→ **WHAT THE EXERCISE ASKS**
Render all the records below as a Markdown table with columns Row (a running number) and Record (the line's text), one line per row. Skip blank lines.

## begin SUPPLIED DATA

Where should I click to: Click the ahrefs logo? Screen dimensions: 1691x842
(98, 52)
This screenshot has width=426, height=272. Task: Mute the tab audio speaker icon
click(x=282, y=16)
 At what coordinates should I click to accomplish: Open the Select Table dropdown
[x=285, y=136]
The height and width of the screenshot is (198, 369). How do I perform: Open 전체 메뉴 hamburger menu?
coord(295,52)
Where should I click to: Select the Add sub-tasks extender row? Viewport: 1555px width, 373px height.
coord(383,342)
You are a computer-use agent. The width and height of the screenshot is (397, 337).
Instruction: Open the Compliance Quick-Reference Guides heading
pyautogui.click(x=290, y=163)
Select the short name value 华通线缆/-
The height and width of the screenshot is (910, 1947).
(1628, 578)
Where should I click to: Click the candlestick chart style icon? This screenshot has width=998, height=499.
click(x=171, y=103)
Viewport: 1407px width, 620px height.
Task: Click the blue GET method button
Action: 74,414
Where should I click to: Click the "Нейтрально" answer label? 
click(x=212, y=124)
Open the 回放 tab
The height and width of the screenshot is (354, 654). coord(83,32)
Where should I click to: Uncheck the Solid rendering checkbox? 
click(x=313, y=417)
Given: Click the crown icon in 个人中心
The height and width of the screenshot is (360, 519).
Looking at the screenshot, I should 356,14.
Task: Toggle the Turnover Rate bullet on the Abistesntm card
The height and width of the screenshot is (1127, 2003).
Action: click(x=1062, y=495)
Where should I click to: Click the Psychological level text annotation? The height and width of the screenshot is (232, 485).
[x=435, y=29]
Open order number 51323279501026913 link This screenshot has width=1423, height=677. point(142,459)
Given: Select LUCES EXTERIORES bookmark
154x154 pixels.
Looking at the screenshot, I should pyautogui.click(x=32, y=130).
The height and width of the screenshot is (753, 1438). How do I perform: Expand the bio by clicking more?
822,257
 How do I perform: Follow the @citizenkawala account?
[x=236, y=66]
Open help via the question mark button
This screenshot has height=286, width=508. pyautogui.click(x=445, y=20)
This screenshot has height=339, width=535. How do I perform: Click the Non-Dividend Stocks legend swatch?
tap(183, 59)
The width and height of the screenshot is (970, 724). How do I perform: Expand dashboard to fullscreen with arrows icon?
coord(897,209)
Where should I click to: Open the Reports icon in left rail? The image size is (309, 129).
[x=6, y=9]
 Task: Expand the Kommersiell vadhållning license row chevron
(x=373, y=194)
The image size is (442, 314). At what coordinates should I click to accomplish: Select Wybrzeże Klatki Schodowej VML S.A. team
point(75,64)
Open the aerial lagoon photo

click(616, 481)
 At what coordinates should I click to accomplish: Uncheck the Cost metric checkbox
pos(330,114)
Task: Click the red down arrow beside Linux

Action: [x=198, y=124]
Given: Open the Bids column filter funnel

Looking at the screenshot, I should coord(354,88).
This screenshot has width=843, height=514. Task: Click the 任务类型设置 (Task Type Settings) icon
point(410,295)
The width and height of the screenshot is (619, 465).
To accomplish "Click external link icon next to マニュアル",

## end SUPPLIED DATA

→ **CORRECT ANSWER**
| Row | Record |
|---|---|
| 1 | Where should I click to: Click the ahrefs logo? Screen dimensions: 1691x842 |
| 2 | (98, 52) |
| 3 | This screenshot has width=426, height=272. Task: Mute the tab audio speaker icon |
| 4 | click(x=282, y=16) |
| 5 |  At what coordinates should I click to accomplish: Open the Select Table dropdown |
| 6 | [x=285, y=136] |
| 7 | The height and width of the screenshot is (198, 369). How do I perform: Open 전체 메뉴 hamburger menu? |
| 8 | coord(295,52) |
| 9 | Where should I click to: Select the Add sub-tasks extender row? Viewport: 1555px width, 373px height. |
| 10 | coord(383,342) |
| 11 | You are a computer-use agent. The width and height of the screenshot is (397, 337). |
| 12 | Instruction: Open the Compliance Quick-Reference Guides heading |
| 13 | pyautogui.click(x=290, y=163) |
| 14 | Select the short name value 华通线缆/- |
| 15 | The height and width of the screenshot is (910, 1947). |
| 16 | (1628, 578) |
| 17 | Where should I click to: Click the candlestick chart style icon? This screenshot has width=998, height=499. |
| 18 | click(x=171, y=103) |
| 19 | Viewport: 1407px width, 620px height. |
| 20 | Task: Click the blue GET method button |
| 21 | Action: 74,414 |
| 22 | Where should I click to: Click the "Нейтрально" answer label?  |
| 23 | click(x=212, y=124) |
| 24 | Open the 回放 tab |
| 25 | The height and width of the screenshot is (354, 654). coord(83,32) |
| 26 | Where should I click to: Uncheck the Solid rendering checkbox?  |
| 27 | click(x=313, y=417) |
| 28 | Given: Click the crown icon in 个人中心 |
| 29 | The height and width of the screenshot is (360, 519). |
| 30 | Looking at the screenshot, I should 356,14. |
| 31 | Task: Toggle the Turnover Rate bullet on the Abistesntm card |
| 32 | The height and width of the screenshot is (1127, 2003). |
| 33 | Action: click(x=1062, y=495) |
| 34 | Where should I click to: Click the Psychological level text annotation? The height and width of the screenshot is (232, 485). |
| 35 | [x=435, y=29] |
| 36 | Open order number 51323279501026913 link This screenshot has width=1423, height=677. point(142,459) |
| 37 | Given: Select LUCES EXTERIORES bookmark |
| 38 | 154x154 pixels. |
| 39 | Looking at the screenshot, I should pyautogui.click(x=32, y=130). |
| 40 | The height and width of the screenshot is (753, 1438). How do I perform: Expand the bio by clicking more? |
| 41 | 822,257 |
| 42 |  How do I perform: Follow the @citizenkawala account? |
| 43 | [x=236, y=66] |
| 44 | Open help via the question mark button |
| 45 | This screenshot has height=286, width=508. pyautogui.click(x=445, y=20) |
| 46 | This screenshot has height=339, width=535. How do I perform: Click the Non-Dividend Stocks legend swatch? |
| 47 | tap(183, 59) |
| 48 | The width and height of the screenshot is (970, 724). How do I perform: Expand dashboard to fullscreen with arrows icon? |
| 49 | coord(897,209) |
| 50 | Where should I click to: Open the Reports icon in left rail? The image size is (309, 129). |
| 51 | [x=6, y=9] |
| 52 |  Task: Expand the Kommersiell vadhållning license row chevron |
| 53 | (x=373, y=194) |
| 54 | The image size is (442, 314). At what coordinates should I click to accomplish: Select Wybrzeże Klatki Schodowej VML S.A. team |
| 55 | point(75,64) |
| 56 | Open the aerial lagoon photo |
| 57 | click(616, 481) |
| 58 |  At what coordinates should I click to accomplish: Uncheck the Cost metric checkbox |
| 59 | pos(330,114) |
| 60 | Task: Click the red down arrow beside Linux |
| 61 | Action: [x=198, y=124] |
| 62 | Given: Open the Bids column filter funnel |
| 63 | Looking at the screenshot, I should coord(354,88). |
| 64 | This screenshot has width=843, height=514. Task: Click the 任务类型设置 (Task Type Settings) icon |
| 65 | point(410,295) |
| 66 | The width and height of the screenshot is (619, 465). |
| 67 | To accomplish "Click external link icon next to マニュアル", |